Impresso
Critical text mining of newspaper archives
Source: This example was kindly contributed by Matteo Romanello, Digital Humanities Laboratory, EPFL, Switzerland
The Impresso project aims to enable critical text mining of newspaper archives with the implementation of a technological framework to extract, process, link, and explore data from print media archives.
The project works with a large corpus of historical newspapers data in several languages: mainly French and German, but also Luxembourgish; historical period: from end of 18th century to the present time (see state of newspaper collection).
To achieve this aim, several NLP techniques are employed, including:
- Named entity processing (classification and disambiguation/linking)
- NE recognition and classification: custom tag set, based on Quaero annotation guidelines
- NE linking: against Wikidata and an internal KB
Due to the special nature of the text corpus, off-the-shelve models cannot be used for the above tasks. For this reason, INCEpTION will be used as the annotation environment for an extensive annotation campaign (running August 2018 -> June 2019). We will use it for annotating NE-related information in our data, either from scratch or with pre-annotated annotations.

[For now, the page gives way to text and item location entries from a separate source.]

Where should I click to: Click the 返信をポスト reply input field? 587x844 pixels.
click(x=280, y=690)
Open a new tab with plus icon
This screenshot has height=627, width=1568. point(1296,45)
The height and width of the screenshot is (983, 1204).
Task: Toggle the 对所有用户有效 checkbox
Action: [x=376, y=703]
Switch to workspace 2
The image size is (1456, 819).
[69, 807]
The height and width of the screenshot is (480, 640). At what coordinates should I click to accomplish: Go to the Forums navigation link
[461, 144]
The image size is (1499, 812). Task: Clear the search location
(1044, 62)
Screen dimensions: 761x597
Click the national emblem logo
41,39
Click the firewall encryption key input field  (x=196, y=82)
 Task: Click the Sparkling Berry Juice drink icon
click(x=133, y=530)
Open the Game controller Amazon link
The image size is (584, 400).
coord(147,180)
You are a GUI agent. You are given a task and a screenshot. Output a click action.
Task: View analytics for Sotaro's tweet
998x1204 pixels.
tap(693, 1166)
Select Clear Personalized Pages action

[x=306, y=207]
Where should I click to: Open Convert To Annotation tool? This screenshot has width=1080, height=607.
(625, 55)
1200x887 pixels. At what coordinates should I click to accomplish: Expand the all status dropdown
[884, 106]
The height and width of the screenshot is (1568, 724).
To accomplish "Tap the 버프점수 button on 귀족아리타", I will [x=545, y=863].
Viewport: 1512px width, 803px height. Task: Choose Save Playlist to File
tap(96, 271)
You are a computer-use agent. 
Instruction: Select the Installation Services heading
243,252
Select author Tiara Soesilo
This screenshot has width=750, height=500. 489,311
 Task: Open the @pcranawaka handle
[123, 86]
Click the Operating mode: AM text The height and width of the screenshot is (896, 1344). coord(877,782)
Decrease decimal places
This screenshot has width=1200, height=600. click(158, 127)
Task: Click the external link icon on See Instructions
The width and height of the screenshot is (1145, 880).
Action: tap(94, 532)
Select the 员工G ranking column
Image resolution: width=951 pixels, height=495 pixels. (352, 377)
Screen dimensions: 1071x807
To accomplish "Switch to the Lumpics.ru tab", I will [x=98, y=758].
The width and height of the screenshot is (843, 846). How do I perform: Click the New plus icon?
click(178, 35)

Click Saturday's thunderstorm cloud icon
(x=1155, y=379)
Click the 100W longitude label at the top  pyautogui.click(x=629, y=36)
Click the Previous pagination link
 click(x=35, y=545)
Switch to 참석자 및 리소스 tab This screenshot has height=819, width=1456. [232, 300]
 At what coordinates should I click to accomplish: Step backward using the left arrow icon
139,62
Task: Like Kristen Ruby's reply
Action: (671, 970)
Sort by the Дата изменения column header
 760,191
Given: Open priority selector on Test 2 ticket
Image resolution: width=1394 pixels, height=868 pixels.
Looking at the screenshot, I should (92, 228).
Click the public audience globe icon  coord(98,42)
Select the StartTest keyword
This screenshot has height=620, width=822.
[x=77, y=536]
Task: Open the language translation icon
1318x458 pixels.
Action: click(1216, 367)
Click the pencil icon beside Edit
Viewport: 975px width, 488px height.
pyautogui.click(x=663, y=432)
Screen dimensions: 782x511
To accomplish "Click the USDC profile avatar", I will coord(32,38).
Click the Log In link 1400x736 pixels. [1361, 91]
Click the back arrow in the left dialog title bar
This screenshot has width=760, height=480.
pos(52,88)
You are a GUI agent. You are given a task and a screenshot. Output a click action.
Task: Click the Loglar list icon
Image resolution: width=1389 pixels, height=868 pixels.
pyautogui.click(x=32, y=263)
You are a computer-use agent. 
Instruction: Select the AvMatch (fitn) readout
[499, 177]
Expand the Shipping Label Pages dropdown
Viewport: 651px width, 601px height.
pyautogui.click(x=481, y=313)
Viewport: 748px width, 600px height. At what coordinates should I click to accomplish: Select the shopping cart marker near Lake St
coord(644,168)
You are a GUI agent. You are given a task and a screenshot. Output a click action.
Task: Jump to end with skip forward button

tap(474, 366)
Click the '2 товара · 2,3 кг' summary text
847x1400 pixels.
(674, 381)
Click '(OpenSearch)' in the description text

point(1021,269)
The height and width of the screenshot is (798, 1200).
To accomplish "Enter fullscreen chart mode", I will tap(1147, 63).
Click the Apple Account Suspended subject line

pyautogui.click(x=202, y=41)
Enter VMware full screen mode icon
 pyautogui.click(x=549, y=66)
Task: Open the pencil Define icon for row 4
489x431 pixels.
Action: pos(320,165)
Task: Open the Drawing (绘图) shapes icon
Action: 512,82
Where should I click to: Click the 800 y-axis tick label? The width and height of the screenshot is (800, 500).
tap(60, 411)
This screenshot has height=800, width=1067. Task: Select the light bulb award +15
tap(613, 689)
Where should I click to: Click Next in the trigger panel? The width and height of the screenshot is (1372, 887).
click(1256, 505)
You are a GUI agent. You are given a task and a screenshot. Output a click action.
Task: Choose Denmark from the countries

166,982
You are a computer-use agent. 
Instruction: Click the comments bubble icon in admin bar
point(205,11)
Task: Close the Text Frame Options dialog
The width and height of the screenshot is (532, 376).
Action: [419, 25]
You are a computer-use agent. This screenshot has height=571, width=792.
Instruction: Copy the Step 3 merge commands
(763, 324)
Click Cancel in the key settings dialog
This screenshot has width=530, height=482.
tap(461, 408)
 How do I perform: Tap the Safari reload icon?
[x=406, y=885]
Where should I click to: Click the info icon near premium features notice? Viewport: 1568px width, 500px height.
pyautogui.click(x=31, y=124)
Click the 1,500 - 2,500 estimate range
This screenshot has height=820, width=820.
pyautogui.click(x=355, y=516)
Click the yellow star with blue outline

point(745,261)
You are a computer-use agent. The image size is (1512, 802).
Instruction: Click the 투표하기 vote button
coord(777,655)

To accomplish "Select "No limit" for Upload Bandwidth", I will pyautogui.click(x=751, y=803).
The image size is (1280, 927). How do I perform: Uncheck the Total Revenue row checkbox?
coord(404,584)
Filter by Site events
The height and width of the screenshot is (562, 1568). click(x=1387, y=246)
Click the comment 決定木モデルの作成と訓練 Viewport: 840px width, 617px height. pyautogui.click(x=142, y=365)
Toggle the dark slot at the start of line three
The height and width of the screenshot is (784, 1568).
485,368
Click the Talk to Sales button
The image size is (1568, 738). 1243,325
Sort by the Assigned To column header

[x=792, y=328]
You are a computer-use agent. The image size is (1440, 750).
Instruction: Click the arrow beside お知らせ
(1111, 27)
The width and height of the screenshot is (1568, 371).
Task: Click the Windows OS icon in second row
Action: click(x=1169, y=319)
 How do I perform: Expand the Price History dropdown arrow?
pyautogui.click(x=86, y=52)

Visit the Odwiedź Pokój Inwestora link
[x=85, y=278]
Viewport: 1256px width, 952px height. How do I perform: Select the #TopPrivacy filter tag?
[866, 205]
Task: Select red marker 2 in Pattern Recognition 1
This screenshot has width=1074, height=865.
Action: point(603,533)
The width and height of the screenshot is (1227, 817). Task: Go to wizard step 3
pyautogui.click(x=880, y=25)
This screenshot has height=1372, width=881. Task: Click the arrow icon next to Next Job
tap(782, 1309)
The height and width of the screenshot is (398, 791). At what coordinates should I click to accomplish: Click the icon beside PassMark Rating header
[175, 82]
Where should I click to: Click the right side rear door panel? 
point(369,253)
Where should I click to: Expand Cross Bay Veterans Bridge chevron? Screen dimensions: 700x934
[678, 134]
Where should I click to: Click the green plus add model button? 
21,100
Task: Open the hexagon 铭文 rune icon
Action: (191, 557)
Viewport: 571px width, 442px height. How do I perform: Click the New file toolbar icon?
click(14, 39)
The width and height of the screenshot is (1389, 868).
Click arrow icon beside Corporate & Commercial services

Features that we consider of particular importance to our use-case are:
- import structured stand-off annotations generated by Python code via Cassis
- linking with KB: to note here the necessity for INCEpTION’s functionalities to scale up to e.g. Wikidata-sized resources, with tens of thousands of class instances
- active learning will be used to speed up the annotation process
- monitoring, to follow the annotators’ progress
- inter-annotator agreement